We know performance appraisals are fraught with biases. Most of the biases are generated by the reviewer, not the reviewee. At a recent leadership summit, Buckingham confirmed this by citing a study that shows 5/8 (62%) of the rating has nothing to do with the person being reviewed and everything to do with the rater ("I just don't give out any 5's and if my top performer is a 4 then all my other employees rate a 3 no matter how they compare to other department's employees" e.g.). Another 1/8 of the rating is measurement error (i.e. different raters wouldn't rate the same performance similarly nor would the same rater rate the same performance similarly). 1/12 (8%) is determined by the relationship between the reviewer and the person. The part that's actually related to the person's competency and performance? 1/12 (8%). But even greater is a general perception (angel, demon) of a person's performance (17%). That last component doesn't change...and won't change especially in 360 feedback from year-to-year. If you're a hero, you'll always be a hero. If you're a goat, you'll always be a goat. Note well all reviewees: 92% of your appraisal has nothing to do with your performance!

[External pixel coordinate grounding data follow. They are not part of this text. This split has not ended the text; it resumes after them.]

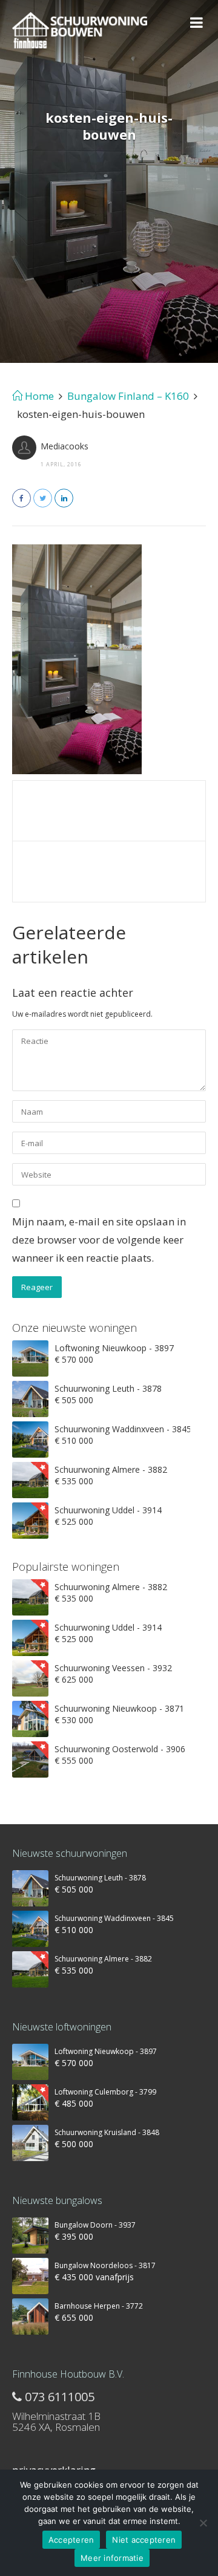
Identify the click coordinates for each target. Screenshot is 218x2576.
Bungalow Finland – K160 (128, 396)
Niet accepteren (144, 2540)
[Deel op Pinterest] (63, 498)
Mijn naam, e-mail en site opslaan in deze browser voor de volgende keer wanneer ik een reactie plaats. (99, 1240)
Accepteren (71, 2540)
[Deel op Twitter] (42, 498)
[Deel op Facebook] (21, 498)
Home (38, 396)
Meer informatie (112, 2558)
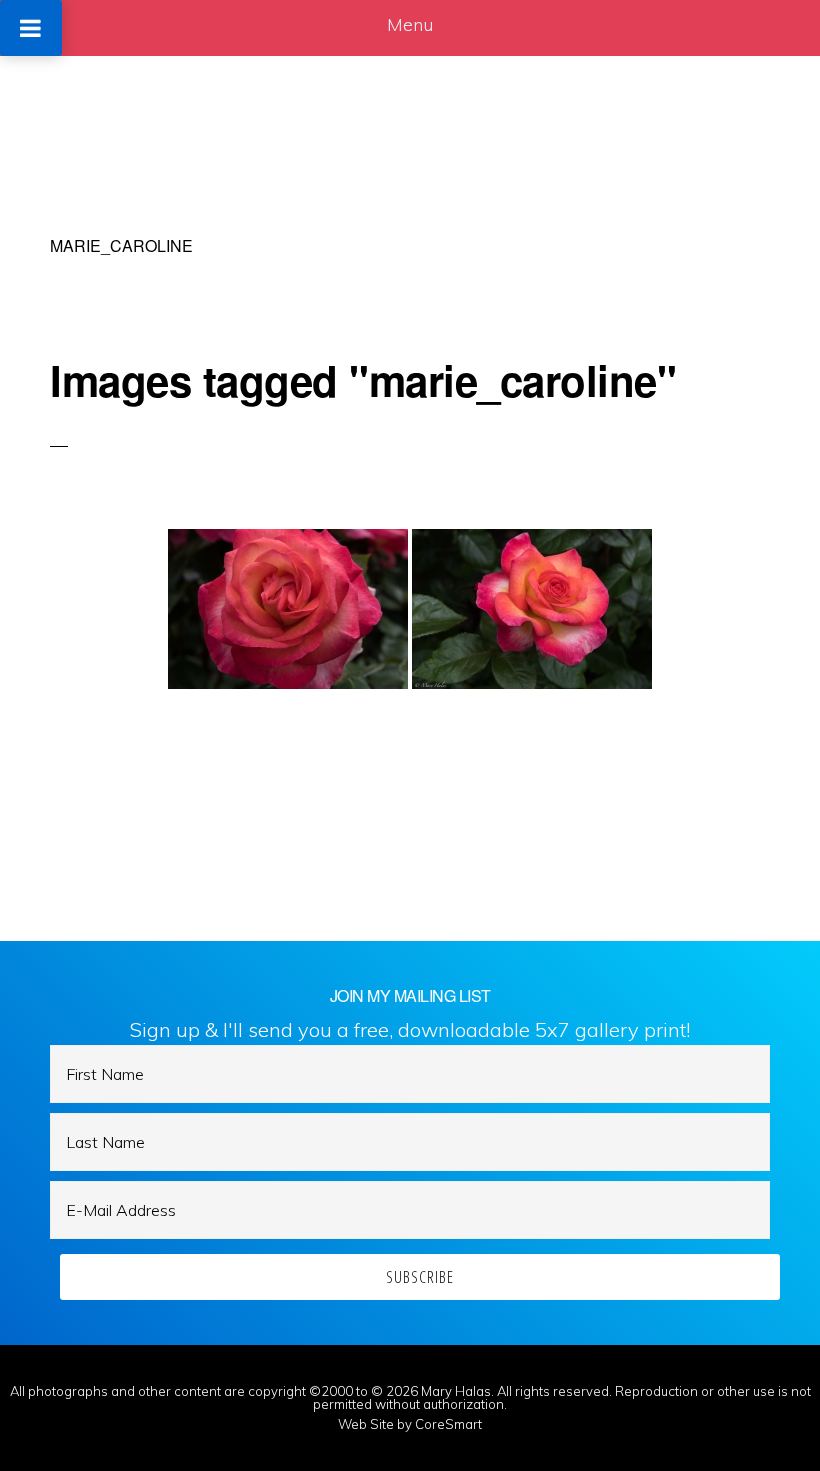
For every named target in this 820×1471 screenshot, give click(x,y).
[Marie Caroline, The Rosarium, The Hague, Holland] (288, 609)
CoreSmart (448, 1424)
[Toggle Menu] (31, 28)
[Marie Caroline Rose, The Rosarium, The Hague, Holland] (532, 609)
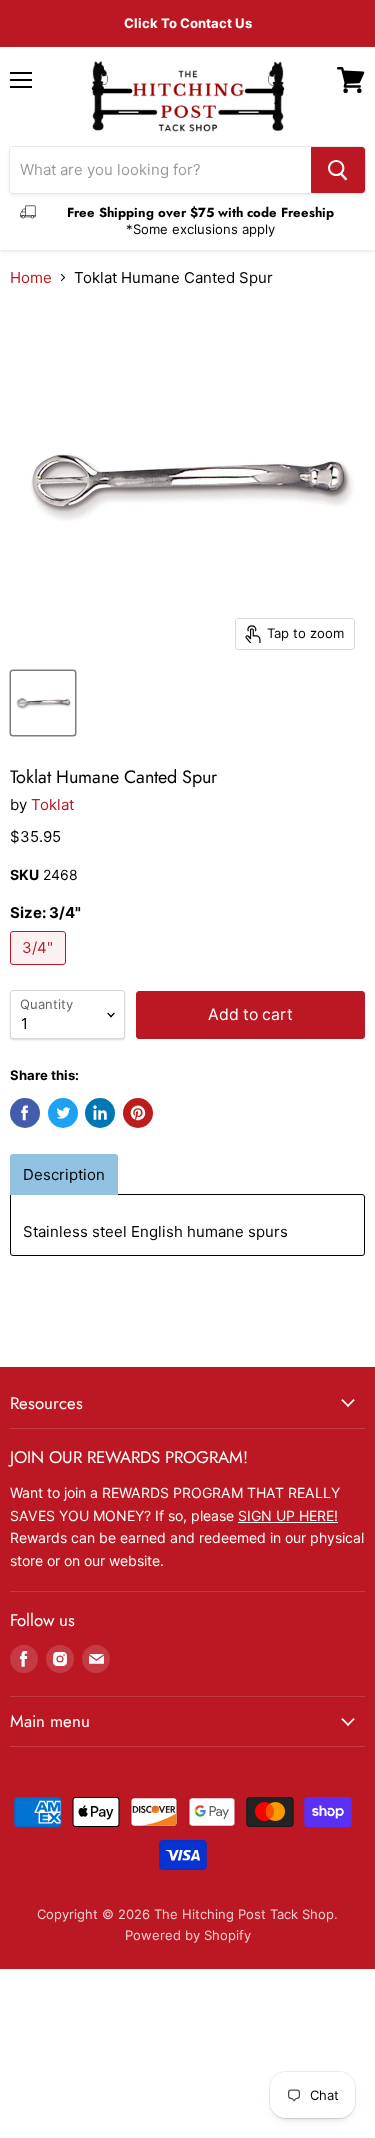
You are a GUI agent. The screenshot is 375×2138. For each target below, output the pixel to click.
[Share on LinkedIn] (100, 1113)
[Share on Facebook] (25, 1113)
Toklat (52, 804)
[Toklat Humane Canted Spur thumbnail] (43, 703)
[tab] (64, 1174)
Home (31, 277)
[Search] (338, 170)
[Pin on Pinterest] (138, 1113)
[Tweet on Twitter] (63, 1113)
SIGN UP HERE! (288, 1515)
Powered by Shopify (188, 1935)
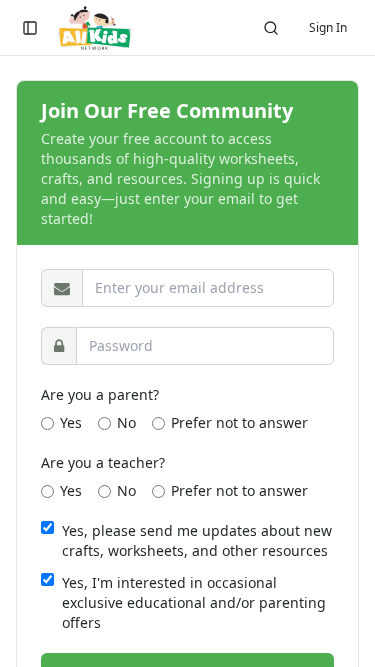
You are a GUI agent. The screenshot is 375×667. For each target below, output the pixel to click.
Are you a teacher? (103, 462)
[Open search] (271, 28)
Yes (71, 422)
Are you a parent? (100, 394)
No (126, 422)
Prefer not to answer (239, 422)
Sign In (328, 27)
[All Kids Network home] (94, 28)
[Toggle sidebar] (30, 28)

Yet almost all of us insist on maintaining and tweaking this overly flawed system. What's the definition of insanity?
A better system--"a year is 52 weekly sprints"--is frequently checking in (e.g. weekly, if not daily) on two questions:
- What are your priorities?
- How can I help?
If you search this blog, you'll find this is in keeping with our framework for employee engagement, especially the part about helping our teams make daily progress/improvement on their work.